How do you create that differentiation? A website is a great way of getting there. If you have a website that in itself makes your community look distinct, simply by being dedicated to promoting only your community and you deliver a great shopping experience via that website you now have some ways of distinguishing yourself from your competition. Now when someone is debating a purchase, they aren’t just looking at the price tag. They’re also thinking about the photos of your property, the relative ease of signing a lease with you relative to more complicated leasing processes elsewhere, etc. And because of those other advantages you have, you can probably charge slightly higher rent rates. Differentiation leads to higher prices.
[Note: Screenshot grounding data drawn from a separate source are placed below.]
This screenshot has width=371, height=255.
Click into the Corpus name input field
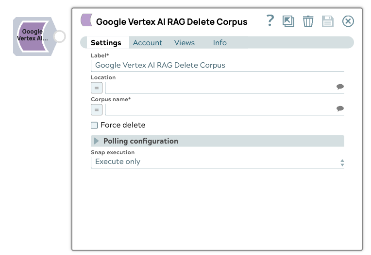pyautogui.click(x=219, y=109)
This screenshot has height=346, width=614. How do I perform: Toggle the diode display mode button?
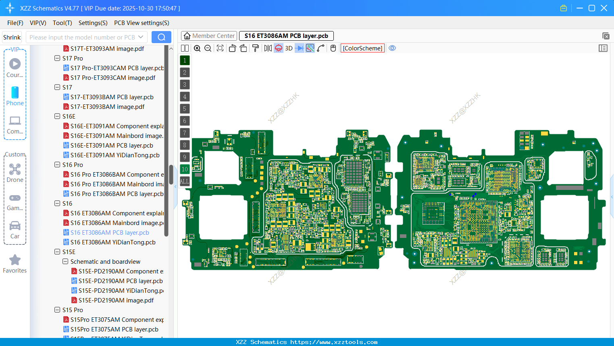coord(299,48)
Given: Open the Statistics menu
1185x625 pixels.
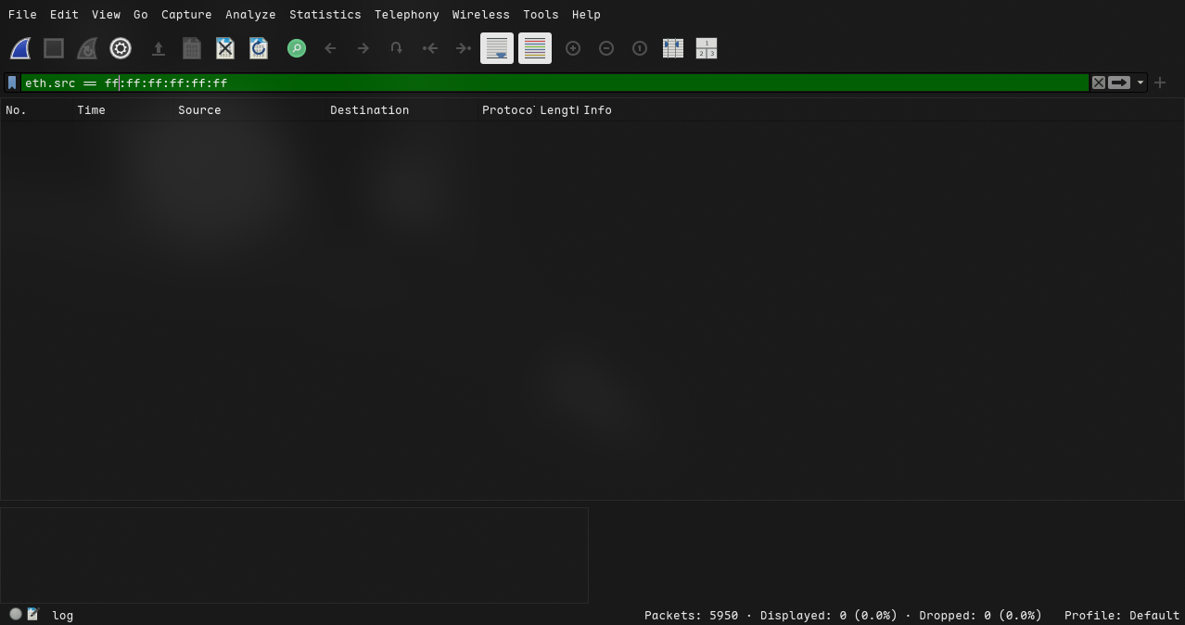Looking at the screenshot, I should (325, 15).
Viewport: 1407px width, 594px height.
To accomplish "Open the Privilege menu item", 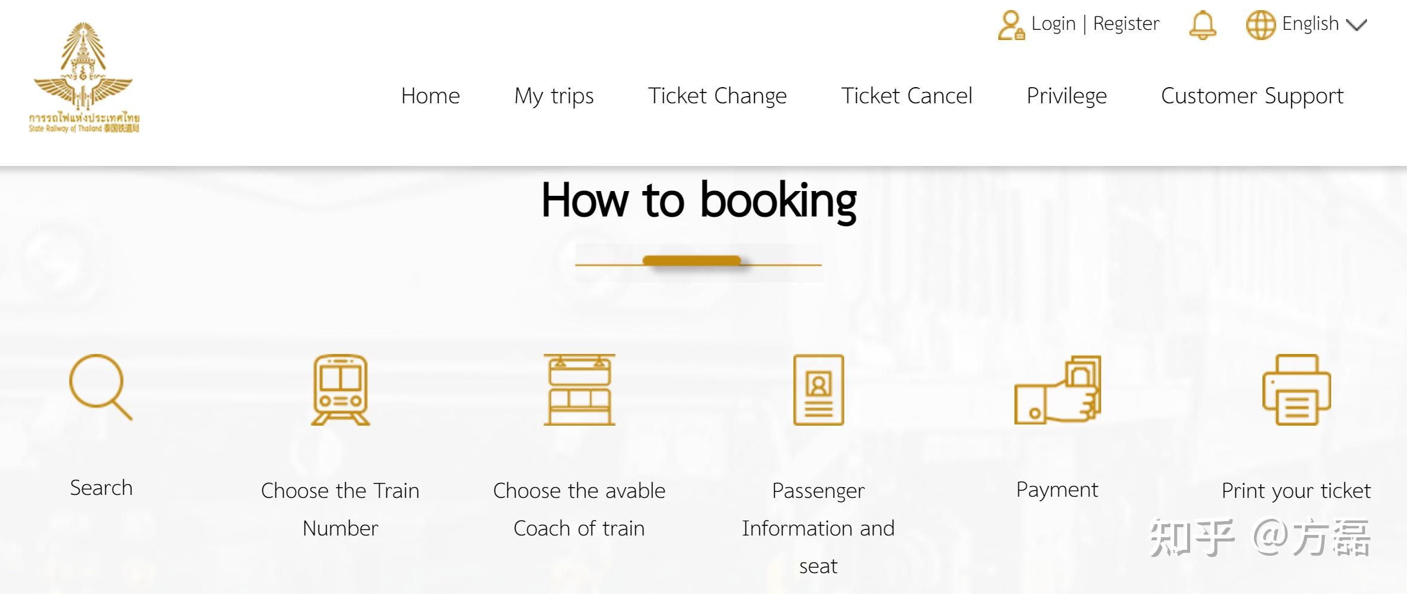I will coord(1066,96).
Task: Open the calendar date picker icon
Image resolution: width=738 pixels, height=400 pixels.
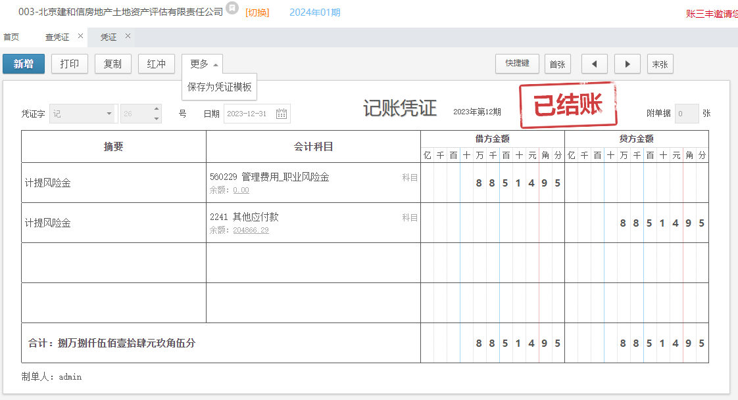Action: click(282, 114)
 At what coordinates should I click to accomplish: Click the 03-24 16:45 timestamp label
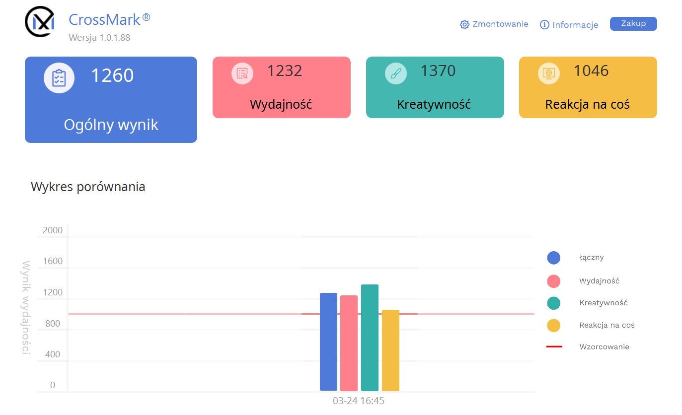pyautogui.click(x=359, y=401)
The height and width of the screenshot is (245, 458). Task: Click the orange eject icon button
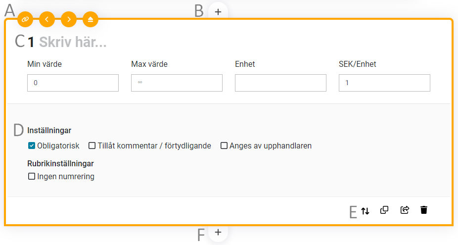91,19
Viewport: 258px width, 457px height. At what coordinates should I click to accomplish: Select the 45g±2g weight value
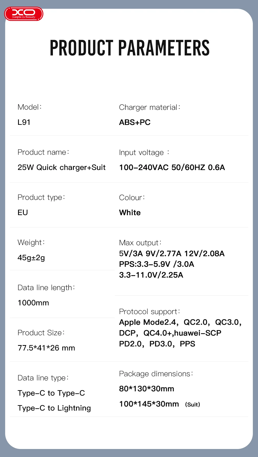(x=31, y=258)
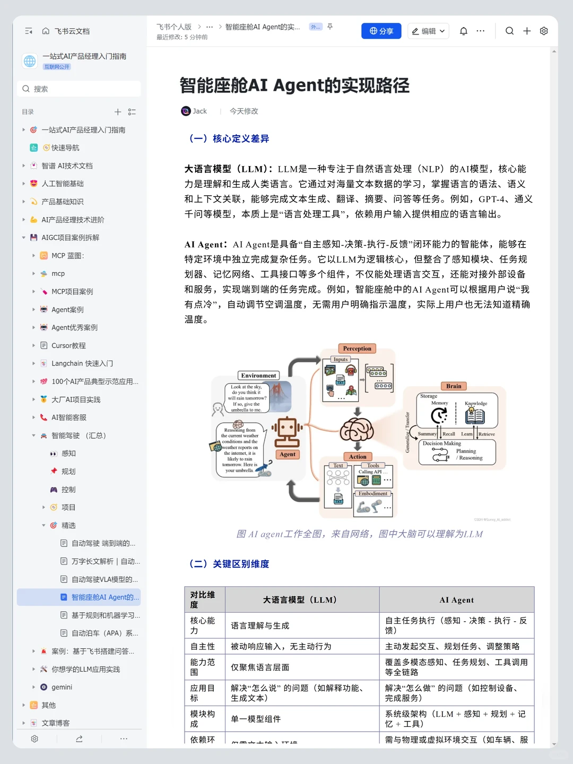The width and height of the screenshot is (573, 764).
Task: Click the author name Jack
Action: [199, 111]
Hidden Cost 3: Diminished demand drives prices down.

There’s another hidden cost that follows from the competition issue. With the ILS, you probably are getting fewer leads too. Why is that? Well, you only are going to have so many people looking for an apartment like yours in a given month. If the people looking for it find your community site via a Google search, then a lot of them are likely to convert into leads, provided they are the right sort of prospect.

On the other hand, with an ILS even the right prospects are still going to be seeing you and a bunch of other properties. So a lead who might be great for your community, might get pulled onto another community’s page on that listing service. In other words, you’re losing leads who would rent from you, given the right marketing experience.

But, of course, you cannot really do anything to define that experience for the leads as long as you’re using a listing service. Sure, you can pay flat rates on long contracts to increase or decrease your visibility. But you can’t create a customized experience built around your community with an ILS.

Hidden Cost 4: Ad spend on Google is wasted.

There is one more point to make with all this: Suppose you’re having a hard time getting the leads you need. The ILS might offer to bump up your package to a “premium” level for a higher price. What will “premium” get you? Well, it will probably get you Google Ads campaigns. But where will those Ads campaigns send people? To the ILS website.

In other words, you can pay more money on top of what you’re already paying to simply give more people the same mediocre experience that everyone else is having. So you’re paying more to get fewer leads than you could on your own site and to get more leads who won’t pay as much in rent.

Conclusion

We looked at four particular hidden costs of working with ILS’s as your primary marketing channel.

  • First, ILS’s will take away traffic from your own community website.
  • Second, ILS’s will generally produce leads who pay lower rent rates.
  • Third, ILS’s will produce fewer leads.
  • Fourth, ILS’s don’t have a great premium strategy for when you’re in a marketing emergency. The strategy is just “give us more money and we’ll send you more mediocre leads.”

We should be clear on how these issues can add up in the real-world: If you have fewer leads, you have less product demand. Less demand means a lower price. Moreover, if your marketing strategy is producing leads who already don’t pay a high rent rate and now you’re also reducing demand, that will cause the price to drop even more. And those drops can add up!

If you’re a community with 150 units and all your units are renting for $15 less than market rate, you’re missing out on $2,250 every month! Over a full 12 months, that’s $27,000! And this is a relatively modest example–if you have a larger community, some vacancy, and the rent rates are similar or even further beneath market rate, then the losses are greater.

The trouble, of course, is that because ILS’s are “normal” in our industry, most people don’t notice these costs. We’re used to operating at certain occupancy levels, charging certain rent rates, trying to work with a limited number of leads. We don’t know there’s an alternative so we don’t know that what we’re experiencing is normal. And we don’t know that there’s a better way.